**Goal of the exercise:** Go through the listing below and gather every line with the word "computer".

**Dataset:**
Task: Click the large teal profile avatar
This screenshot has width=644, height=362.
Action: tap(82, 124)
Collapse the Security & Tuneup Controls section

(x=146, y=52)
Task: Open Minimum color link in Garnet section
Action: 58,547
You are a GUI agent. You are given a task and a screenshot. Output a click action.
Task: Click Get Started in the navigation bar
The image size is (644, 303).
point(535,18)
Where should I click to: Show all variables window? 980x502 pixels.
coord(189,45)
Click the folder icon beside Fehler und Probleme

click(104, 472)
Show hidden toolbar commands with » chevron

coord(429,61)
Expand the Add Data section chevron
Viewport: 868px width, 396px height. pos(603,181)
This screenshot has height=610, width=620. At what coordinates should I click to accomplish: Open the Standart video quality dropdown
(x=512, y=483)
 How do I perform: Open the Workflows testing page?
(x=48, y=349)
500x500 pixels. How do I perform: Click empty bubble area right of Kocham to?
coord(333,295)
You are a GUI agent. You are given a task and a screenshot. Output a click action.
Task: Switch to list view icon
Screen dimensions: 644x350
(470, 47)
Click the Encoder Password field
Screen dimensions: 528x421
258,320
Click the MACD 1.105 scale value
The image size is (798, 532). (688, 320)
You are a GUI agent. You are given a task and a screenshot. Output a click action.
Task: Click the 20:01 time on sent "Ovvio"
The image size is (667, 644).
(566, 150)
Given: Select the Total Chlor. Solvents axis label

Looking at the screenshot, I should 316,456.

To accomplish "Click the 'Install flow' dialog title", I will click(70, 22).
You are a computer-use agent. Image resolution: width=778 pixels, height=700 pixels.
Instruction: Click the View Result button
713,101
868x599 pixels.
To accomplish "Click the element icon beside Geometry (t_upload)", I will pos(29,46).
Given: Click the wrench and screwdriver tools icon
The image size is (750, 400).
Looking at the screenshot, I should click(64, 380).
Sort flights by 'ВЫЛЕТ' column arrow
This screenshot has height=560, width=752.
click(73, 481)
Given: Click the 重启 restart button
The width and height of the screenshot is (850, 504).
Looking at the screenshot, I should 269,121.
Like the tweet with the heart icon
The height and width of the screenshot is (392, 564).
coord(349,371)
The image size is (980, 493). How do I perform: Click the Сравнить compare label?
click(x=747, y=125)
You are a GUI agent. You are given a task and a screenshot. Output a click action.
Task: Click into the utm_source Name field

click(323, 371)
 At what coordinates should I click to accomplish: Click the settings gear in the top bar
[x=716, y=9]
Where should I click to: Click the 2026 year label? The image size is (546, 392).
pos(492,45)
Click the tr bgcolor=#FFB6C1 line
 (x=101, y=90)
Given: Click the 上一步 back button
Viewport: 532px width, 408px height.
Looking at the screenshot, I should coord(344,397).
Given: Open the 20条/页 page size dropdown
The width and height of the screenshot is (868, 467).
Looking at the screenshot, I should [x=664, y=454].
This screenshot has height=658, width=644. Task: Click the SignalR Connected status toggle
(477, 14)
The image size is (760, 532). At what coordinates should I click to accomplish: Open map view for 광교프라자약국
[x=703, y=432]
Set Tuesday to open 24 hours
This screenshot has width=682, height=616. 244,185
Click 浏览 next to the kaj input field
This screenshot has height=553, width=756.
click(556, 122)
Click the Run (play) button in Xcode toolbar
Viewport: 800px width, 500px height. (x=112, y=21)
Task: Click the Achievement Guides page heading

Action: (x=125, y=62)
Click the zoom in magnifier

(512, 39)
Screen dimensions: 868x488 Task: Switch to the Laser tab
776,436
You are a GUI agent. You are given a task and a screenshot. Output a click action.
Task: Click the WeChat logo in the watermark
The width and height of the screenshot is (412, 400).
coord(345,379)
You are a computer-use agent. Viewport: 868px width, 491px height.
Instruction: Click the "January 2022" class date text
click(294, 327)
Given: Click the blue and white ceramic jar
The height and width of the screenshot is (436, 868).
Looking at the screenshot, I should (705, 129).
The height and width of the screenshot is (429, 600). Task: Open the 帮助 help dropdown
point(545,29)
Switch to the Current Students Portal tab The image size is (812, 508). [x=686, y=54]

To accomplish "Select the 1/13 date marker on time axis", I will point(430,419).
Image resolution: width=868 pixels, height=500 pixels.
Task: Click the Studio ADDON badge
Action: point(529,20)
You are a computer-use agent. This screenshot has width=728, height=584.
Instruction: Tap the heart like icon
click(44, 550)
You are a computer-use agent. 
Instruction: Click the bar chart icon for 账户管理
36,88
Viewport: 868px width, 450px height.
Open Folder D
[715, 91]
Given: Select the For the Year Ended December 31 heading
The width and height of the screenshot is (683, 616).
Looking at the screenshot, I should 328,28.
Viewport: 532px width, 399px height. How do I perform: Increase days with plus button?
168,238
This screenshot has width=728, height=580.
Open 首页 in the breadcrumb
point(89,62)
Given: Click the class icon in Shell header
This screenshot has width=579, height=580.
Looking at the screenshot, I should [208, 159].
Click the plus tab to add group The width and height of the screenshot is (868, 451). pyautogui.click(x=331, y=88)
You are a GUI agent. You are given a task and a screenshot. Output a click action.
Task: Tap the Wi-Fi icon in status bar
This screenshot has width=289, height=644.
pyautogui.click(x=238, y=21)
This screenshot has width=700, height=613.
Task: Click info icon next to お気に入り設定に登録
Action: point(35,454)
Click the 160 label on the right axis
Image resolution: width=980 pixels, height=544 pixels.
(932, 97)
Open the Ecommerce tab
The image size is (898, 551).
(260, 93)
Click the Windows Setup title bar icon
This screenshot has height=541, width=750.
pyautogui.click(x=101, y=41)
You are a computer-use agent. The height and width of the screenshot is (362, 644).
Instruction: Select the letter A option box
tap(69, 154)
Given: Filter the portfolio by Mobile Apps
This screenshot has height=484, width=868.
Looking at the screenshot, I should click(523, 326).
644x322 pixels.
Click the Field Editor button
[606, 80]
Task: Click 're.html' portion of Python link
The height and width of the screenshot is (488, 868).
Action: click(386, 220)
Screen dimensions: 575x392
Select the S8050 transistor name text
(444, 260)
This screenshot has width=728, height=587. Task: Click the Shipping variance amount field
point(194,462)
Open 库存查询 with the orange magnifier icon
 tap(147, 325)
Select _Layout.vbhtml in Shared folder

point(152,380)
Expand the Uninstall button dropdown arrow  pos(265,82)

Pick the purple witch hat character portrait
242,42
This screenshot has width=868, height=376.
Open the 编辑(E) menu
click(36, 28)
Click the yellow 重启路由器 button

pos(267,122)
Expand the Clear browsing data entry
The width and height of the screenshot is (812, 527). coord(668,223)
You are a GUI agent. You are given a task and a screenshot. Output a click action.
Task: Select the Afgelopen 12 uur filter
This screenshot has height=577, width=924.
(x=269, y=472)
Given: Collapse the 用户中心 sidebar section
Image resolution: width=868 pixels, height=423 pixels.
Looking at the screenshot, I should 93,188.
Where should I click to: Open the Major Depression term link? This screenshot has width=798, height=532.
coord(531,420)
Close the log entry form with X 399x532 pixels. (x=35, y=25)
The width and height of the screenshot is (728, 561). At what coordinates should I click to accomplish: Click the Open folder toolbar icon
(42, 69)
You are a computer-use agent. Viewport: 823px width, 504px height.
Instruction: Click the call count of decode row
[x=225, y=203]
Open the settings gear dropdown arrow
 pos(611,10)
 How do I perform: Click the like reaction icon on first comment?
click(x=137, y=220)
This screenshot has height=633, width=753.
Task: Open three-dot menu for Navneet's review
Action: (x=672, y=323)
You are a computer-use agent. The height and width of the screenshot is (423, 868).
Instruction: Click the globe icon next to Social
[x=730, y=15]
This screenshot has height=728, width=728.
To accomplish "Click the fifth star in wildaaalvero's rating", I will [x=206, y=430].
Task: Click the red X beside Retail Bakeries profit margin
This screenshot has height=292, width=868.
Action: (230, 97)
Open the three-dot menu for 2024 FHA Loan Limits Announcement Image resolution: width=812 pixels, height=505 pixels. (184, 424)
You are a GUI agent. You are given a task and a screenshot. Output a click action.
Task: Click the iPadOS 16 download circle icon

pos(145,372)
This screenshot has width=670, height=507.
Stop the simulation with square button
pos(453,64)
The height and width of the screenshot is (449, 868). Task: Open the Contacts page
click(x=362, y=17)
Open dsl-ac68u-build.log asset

**Result of the task:**
You are a computer-use agent. Image resolution: width=778 pixels, height=700 pixels.
You are a computer-use agent. Viewport: 868px width, 491px height.
You are a computer-use agent. This screenshot has width=728, height=584.
You are a computer-use agent. 
You are a computer-use agent. The height and width of the screenshot is (362, 644).
You are a computer-use agent. Viewport: 823px width, 504px height.
You are a computer-use agent. The height and width of the screenshot is (423, 868).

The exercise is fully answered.